Regular feedback on patients’ clinical course has long been recognized as a key factor in enhancing physician clinical reasoning and improving collaborative and team-based care (1, 2). The recent Institute of Medicine (IOM) report “Improving Diagnosis in Health Care” cited the lack of clinician feedback on diagnoses as a major contributor to the high prevalence of missed and delayed diagnoses (3).
Provider surveys demonstrate the challenges in receiving feedback on medical decision-making. In the 2012-2013 ACGME survey, only 40% of UCSF Internal Medicine residents felt they were given data to show their personal clinical effectiveness. A subsequent needs assessment from the Division of Hospital Medicine revealed that while many residents found value in learning what happened to their patients after discharge very few received this information consistently, either from their own reviews or from their ward attending physicians (4). Key barriers to longitudinal follow-up included time constraints, discontinuous training environments, and difficulty obtaining patient information. Attending physicians agreed that providing housestaff with this information was useful, but were limited by time constraints and the inability to extract the necessary information from the electronic health record in a methodical and efficient manner (4). Attending physician ability to retrieve this information to receive feedback on their own decision-making is likewise limited.
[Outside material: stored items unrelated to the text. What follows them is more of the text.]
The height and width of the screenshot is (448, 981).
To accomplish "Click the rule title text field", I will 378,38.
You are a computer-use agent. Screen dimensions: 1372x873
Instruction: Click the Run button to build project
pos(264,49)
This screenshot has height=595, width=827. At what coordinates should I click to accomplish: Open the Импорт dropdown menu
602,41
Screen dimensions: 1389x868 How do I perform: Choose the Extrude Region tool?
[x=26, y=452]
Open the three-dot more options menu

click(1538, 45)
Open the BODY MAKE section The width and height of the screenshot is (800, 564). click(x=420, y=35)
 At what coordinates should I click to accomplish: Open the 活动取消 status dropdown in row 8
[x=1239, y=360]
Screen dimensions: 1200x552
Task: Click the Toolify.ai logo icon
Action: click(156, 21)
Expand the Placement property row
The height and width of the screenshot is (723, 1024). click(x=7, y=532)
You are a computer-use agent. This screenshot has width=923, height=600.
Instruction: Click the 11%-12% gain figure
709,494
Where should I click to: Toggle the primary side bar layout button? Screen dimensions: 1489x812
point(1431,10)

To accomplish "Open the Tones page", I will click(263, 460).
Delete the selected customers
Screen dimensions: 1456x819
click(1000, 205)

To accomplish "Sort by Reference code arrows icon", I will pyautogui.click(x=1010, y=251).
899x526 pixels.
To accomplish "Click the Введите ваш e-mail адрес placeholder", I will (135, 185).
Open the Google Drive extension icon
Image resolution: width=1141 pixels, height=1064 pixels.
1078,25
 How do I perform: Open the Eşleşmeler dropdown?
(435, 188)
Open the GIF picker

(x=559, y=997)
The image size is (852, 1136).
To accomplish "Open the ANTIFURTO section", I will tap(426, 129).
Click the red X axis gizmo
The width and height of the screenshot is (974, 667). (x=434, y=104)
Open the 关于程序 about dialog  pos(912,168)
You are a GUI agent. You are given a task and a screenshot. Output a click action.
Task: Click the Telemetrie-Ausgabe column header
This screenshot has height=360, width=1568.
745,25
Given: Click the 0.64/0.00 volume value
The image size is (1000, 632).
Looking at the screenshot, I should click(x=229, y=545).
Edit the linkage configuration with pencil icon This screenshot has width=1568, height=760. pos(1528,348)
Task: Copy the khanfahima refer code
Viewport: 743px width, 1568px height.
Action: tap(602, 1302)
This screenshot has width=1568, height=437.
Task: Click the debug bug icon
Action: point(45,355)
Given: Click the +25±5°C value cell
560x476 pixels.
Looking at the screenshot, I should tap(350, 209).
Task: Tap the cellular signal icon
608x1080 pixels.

We are currently employing an educational strategy to improve trainee feedback on clinical decision-making and to encourage self-directed learning: Interns on their patient safety rotation receive electronic lists of all the patients they cared for on inpatient general medicine ward rotations at Moffitt-Long hospital. Lists are generated using Structured Query Language (SQL) queries. They then review the EHR of their patients, guided by a reflection worksheet which provides a structure for the chart review. Lastly, they debrief with their peers at the end of the rotation on lessons they learned through this process. Based on preliminary analysis of this intervention, interns felt that post-discharge patient follow-up was extremely valuable to their professional development. They reported that reviewing patients’ clinical courses would change their future practices by advocating for earlier end-of-life counseling, improving discharge transitions, and adjusting their clinical decision-making while the patient was still hospitalized.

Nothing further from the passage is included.